Of course, this doesn't mean it's easy -- each placement comes with its own issues -- but as first-time parents and first-time foster parents, it's kind of nice to be able to have a do-over the second and third and fourth times around. For example, now I know to ask when their CFTM meeting is and if they have other siblings in other people's care and also maybe ask the kid if they are allergic to watermelon before they eat their weight in it and throw up in the car on the way home. Hindsight.

All that to say, I've had some time to ponder since our last placement and figure out what worked and what didn't logistically in our house. We don't have a designated "play room" or basement to work with, which was a source of stress for me last time, worrying about them messing up stuff or bumping their heads on corners or not having enough room to play, so I took some time to assess our space and determine how we can make it work for us.

We have a large living room but it's difficult to figure out how to make the most of the space, since it's kind of just one large rectangle. half the space is kind of our living area with couches and the TV and such, but the other half was kind of wasted space, except for a bookshelf and our dog's crate around the edges. 

Without boring you with details I managed to figure out a way to utilize one corner of the room as a kids area, which I am super excited about. I put down a rug, added some cube shelves with storage and some bins to put toys in, and I hope to add a beanbag chair or some kind of soft seating as well. I know it won't make kids all zen or anything, but having a place to just sprawl out and play, and a rug to go "hey go sit on the rug and read and/or play quietly for 20 minutes pls" (I learned this from my friend who is a child whisperer and does day-care during the day and enacts Quiet Reading Time with each kid on their own area of a carpet or rug and it blew my mind -- kids can that?) I think will make me happy. 

I also got rid of our coffee table (in theory -- anyone want one?) and got some white leather cubes instead for Christmas that are a) corner-free b) hide things and c) wipeable, which I also feel good about. They are also easy to move out of the way for more play space. 


This is my attempt at filling you in on what I've been doing with my time since we haven't had kids. I also made a lot more space in our office in case we need to stash a crib or pack-n-play in there without worrying if a guitar will fall on the baby's head. It's a work in progress.

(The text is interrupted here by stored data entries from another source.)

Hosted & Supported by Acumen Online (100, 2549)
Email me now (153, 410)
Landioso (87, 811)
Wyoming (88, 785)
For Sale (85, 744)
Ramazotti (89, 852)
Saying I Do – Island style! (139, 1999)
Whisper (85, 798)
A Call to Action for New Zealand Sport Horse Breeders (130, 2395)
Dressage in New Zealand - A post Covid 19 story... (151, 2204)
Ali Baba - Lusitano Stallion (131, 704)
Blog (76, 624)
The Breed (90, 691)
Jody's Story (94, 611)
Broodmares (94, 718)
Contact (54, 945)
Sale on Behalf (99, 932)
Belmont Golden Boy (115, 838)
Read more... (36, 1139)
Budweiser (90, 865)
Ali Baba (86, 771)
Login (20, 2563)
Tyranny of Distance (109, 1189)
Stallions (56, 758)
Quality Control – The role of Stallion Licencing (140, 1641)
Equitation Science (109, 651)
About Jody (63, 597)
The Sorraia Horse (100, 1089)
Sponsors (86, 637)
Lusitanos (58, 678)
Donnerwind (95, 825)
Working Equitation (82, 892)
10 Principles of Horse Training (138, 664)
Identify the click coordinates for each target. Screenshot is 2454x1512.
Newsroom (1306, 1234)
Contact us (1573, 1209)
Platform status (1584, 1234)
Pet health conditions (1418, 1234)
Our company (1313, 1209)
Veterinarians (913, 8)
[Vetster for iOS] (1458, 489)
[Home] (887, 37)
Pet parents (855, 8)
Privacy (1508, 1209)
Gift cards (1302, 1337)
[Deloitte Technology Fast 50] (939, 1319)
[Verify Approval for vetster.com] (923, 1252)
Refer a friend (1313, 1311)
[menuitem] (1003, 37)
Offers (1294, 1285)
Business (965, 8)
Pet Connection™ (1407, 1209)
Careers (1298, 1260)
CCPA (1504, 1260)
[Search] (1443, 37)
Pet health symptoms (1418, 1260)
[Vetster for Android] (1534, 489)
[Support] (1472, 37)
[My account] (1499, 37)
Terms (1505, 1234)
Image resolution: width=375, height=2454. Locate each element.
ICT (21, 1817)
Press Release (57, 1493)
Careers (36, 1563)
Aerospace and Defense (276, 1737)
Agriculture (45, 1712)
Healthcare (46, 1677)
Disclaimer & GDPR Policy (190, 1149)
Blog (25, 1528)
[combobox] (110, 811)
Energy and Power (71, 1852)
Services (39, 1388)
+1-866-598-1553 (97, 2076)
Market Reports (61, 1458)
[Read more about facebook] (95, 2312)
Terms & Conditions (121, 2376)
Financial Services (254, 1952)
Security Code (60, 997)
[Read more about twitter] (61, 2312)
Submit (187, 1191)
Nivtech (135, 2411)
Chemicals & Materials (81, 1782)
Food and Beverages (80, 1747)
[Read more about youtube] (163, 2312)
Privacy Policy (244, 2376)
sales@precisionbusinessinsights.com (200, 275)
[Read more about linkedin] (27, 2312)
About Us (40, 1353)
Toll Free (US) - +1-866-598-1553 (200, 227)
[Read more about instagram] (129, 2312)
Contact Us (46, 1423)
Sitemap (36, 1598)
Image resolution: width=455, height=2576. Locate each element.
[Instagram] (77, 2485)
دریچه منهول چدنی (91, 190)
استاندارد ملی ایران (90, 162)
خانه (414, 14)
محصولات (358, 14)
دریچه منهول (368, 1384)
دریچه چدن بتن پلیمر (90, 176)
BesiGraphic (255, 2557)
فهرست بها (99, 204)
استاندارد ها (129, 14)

P.S. much of this inspiration can be attributed to Sherry and John Petersik of Young House Love who have a delightful book out (Lovable Livable Home) that is actually practical for people with pets and small humans and spillers that we actually got signed by them because we met them (I KNOW). They are the best at making space work for you and it helped me realize we don't need a new house, we just need to figure out how to utilize what we got. And it can still be pretty (ish).

P.P.S. It took a total of about 36 hours for one of our pets to throw up on the new rug. Who says pets don't prepare you for parenting?